Cytotechnology

, Volume 70, Issue 1, pp 235–244 | Cite as

17β-estradiol and progesterone effect on human papillomavirus 16 positive cells grown as spheroid co-cultures

  • Merja Ruutu
  • Jaana Rautava
  • Aaro Turunen
  • Teemu Tirri
  • Stina Syrjänen
Original Article
  • 125 Downloads

Abstract

Human papillomavirus (HPV) is the key epidemiologic factor of cervical cancer, but additional cofactors are mandatory. Estrogen has been considered as one of those. Here, the aim was to study the effects of steroid hormones on HPV16 E6–E7, estradiol receptors ERα and ERβ, and progesterone receptor (PR) in HPV16-positive cervical carcinoma cell lines SiHa and CaSki grown as epithelial and fibroblast spheroid co-cultures.
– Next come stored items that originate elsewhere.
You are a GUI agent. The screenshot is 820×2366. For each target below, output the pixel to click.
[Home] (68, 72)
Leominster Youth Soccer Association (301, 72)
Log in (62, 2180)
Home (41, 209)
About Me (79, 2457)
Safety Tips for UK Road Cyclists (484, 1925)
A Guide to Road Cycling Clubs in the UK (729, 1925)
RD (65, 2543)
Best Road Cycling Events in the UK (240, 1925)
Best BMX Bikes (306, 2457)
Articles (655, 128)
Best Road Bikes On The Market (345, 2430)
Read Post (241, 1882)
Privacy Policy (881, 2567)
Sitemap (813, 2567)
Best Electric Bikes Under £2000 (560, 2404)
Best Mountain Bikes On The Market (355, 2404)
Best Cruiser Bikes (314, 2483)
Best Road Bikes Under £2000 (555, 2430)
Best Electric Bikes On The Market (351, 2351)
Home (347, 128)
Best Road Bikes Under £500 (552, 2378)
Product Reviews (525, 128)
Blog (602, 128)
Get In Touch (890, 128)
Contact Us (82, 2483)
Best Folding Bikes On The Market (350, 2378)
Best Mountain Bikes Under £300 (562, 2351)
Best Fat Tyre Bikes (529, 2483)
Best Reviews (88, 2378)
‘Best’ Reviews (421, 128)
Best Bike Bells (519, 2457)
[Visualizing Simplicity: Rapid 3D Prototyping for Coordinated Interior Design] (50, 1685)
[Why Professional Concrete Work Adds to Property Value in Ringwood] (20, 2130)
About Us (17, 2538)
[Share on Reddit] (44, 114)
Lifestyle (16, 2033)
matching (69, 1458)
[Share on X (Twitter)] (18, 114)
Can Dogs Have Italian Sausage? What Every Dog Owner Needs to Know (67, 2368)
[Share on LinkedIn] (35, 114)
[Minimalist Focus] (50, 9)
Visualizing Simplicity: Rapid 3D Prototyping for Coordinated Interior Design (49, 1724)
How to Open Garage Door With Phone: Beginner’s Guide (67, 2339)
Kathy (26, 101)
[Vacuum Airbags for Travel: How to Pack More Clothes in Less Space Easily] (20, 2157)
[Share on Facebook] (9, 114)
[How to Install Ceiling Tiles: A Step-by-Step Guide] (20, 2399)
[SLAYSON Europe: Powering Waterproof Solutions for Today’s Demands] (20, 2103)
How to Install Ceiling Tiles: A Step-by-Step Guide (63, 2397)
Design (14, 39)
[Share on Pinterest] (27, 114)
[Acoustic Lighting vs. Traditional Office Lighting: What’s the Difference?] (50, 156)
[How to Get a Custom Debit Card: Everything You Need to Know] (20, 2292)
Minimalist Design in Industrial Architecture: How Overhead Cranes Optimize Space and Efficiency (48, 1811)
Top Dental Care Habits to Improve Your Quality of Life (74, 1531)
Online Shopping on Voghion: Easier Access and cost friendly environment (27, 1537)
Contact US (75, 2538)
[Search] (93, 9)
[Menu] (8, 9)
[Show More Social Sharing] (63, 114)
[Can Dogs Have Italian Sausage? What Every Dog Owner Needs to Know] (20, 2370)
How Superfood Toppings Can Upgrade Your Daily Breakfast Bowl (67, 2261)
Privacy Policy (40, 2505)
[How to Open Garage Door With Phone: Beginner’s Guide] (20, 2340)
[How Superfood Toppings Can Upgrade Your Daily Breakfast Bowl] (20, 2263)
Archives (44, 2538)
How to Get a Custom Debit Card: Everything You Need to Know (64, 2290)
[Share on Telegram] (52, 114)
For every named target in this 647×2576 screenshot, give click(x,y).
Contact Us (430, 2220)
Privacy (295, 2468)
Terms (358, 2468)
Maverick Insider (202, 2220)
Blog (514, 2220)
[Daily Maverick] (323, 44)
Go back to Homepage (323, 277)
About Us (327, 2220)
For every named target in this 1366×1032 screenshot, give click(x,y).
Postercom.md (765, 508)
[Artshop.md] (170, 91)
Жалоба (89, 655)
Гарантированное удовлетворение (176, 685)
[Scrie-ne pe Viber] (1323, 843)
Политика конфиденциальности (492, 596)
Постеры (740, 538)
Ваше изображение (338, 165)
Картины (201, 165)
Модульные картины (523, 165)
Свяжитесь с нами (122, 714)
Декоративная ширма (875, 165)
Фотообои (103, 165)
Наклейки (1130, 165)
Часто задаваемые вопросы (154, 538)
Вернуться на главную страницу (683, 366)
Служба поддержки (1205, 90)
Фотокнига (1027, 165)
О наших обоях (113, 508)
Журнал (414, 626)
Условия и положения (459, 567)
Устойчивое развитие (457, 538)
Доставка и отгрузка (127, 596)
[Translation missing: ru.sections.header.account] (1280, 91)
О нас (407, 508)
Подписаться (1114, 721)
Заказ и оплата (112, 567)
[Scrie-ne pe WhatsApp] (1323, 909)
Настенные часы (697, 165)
The spheroid co-cultures were exposured to 17β-estradiol or progesterone from day 7 onwards. mRNA levels of HPV16 E6–E7, ERα, ERβ and PR normalized against GAPDH were analyzed with quantitative reverse transcription–qPCR (RT-qPCR). 17β-estradiol and progesterone decreased HPV16 E6–E7 mRNA expression in CaSki and increased in SiHA co-cultures. In CaSki co-cultures, ERβ expression was blocked after 17β-estradiol exposure while in SiHa cells it slightly increased ERβ expression. PR expression was seen only in CaSki spheroids and it vanished after exposure to steroid hormones. Fibroblasts expressed all three hormone receptors as monolayers but ERβ expression decreased and ERα and PR vanished after co-culturing. Cell culturing platform changes both oncogene and hormone receptor expression in HPV16 positive cervical cancer cell lines. This needs to be considered when in vitro results are extrapolated to in vivo situations.

Keywords

Steroid hormones HPV Tissue culture Spheroid culture Cervical carcinoma 

Notes

Acknowledgements

We thank Mariia Valkama from her skillful technical assistance in cell cultures. We thank the following research grants: Government Special Foundation for the Turku University Central Hospital, Turku, Finland, Turku; University Foundation, Turku, Finland; Cancer Foundations of Western Finland, Turku, Finland.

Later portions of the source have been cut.